Several projects using overhead power lines in the Northeast United States have failed in recent years under the weight of opposition from residents.
The Quebec portion would cost between US$400 million and $500 million and be built by Hydro-Quebec TransEnergie, which would recover its investment by charging users of the line, Transmission Developers president Donald Jessome said in an interview Tuesday.
The company said it has initiated discussions with Hydro-Quebec, but the provincial utility didn't want to say much.
"Hydro-Quebec is still watching business opportunities and follows the evolution of this issue," said spokeswoman Arianne Connor in an email.
Talks are more advanced with Nalcor, Newfoundland and Labrador's energy company, which wants to sell electricity from the future complex of Lower Churchill to Americans using Quebec's transmission network.

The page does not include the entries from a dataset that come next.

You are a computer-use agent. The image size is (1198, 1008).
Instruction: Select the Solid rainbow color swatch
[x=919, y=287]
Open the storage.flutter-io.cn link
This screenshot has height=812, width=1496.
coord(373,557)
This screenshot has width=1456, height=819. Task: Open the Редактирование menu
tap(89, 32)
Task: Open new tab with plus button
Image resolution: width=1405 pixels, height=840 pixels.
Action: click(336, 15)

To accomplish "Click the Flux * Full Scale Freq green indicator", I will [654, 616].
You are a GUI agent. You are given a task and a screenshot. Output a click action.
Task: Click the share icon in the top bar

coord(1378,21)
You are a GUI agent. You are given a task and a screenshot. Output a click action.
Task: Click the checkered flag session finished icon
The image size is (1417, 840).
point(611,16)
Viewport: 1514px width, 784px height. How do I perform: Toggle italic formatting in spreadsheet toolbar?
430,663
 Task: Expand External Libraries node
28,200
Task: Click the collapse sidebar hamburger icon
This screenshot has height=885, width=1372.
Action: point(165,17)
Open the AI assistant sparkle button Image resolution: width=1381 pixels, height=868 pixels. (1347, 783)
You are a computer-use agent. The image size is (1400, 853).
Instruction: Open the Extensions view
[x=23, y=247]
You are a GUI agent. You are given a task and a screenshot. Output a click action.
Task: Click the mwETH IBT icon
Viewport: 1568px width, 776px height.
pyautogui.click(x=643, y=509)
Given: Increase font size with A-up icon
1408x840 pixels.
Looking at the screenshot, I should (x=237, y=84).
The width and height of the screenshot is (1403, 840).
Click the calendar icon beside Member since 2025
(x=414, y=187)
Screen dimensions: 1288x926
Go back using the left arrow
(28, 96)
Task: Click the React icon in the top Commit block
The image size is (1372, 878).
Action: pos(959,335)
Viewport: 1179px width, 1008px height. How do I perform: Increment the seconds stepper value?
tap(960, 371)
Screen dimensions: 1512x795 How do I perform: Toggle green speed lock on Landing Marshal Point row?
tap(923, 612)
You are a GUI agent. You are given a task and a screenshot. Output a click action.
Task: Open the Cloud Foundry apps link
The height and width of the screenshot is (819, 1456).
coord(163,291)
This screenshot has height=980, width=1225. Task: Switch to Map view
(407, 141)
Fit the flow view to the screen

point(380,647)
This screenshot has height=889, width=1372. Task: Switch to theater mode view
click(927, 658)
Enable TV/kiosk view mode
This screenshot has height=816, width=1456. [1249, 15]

Hydro-Quebec says there isn't enough space available to accommodate Nalcor, but Quebec's energy regulator will rule later this year on an appeal of that decision.
"Our belief still is that the Hydro-Quebec system is a very robust transmission system with lots of capacity," said Jessome (...) "We're still very optimistic that the two parties can resolve the issue and that (Nalcor) will be able to wheel through Quebec."
Transmission Developers is about to apply for service with TransEnergie.
Transmission Developers' project - which is scheduled to be completed in 2015 - would compete with another proposed transmission line being pushed by Hydro-Quebec and U.S. energy suppliers NStar and Northeast Utilities.
The 1,200-MW line that would connect the Eastern Townships and New Hampshire has been well received by the U.S. energy regulator and is slated to enter service in 2014.
Jessome believes that the market is big enough for two new players or more.
In addition to Nalcor's Lower Churchill project, Hydro-Quebec is building the Eastmain-1-A-Sarcelle-Rupert complex, which will enter service in 2011-12, and La Romaine, whose first kilowatts will be produced in 2014.
But he believes his plan is better than Hydro-Quebec's venture with the two American partners.
"Buried transmission projects certainly do not have as much of a not-in-my-backyard concern that overhead transmission has," said Jessome, adding that the power would be sent directly to New York instead of passing through New Hampshire.
"Having said that, we still have to get through very similar regulatory processes that every other transmission lines face."
The Toronto firm has already filed an application for loan guarantees under an economic recovery program designed to improve the U.S. electrical grid. If the project is approved, the loan guarantees could cover up to 80 per cent of the US$3.8 billion cost.
Transmission Developers is also working on a 1,000-MW line stretching from Maine to Boston passing under the Atlantic Ocean.